## Task requirements
Print, without any changes, the rows from the start of the records through the line containing "(676, 648).", inclusive.

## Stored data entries
·····
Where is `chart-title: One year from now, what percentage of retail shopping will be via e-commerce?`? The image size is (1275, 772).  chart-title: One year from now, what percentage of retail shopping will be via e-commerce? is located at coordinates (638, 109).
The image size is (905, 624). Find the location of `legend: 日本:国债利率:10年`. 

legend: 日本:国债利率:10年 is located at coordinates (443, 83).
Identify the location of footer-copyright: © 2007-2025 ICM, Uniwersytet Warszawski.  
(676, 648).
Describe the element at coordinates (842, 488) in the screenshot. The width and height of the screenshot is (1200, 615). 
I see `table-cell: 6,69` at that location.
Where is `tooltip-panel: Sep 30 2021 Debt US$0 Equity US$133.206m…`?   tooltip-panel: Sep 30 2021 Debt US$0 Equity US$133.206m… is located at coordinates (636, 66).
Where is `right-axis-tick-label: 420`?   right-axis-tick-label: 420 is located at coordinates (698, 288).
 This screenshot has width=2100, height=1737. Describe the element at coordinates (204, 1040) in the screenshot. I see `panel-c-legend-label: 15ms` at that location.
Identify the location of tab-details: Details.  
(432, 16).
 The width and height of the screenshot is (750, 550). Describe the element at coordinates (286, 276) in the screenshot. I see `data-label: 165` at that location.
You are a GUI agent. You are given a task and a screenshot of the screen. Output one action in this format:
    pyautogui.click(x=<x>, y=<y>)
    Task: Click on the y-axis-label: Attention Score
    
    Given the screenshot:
·····
## Written solution
Where is `chart-title: One year from now, what percentage of retail shopping will be via e-commerce?`? The image size is (1275, 772).  chart-title: One year from now, what percentage of retail shopping will be via e-commerce? is located at coordinates (638, 109).
The image size is (905, 624). Find the location of `legend: 日本:国债利率:10年`. 

legend: 日本:国债利率:10年 is located at coordinates (443, 83).
Identify the location of footer-copyright: © 2007-2025 ICM, Uniwersytet Warszawski.  
(676, 648).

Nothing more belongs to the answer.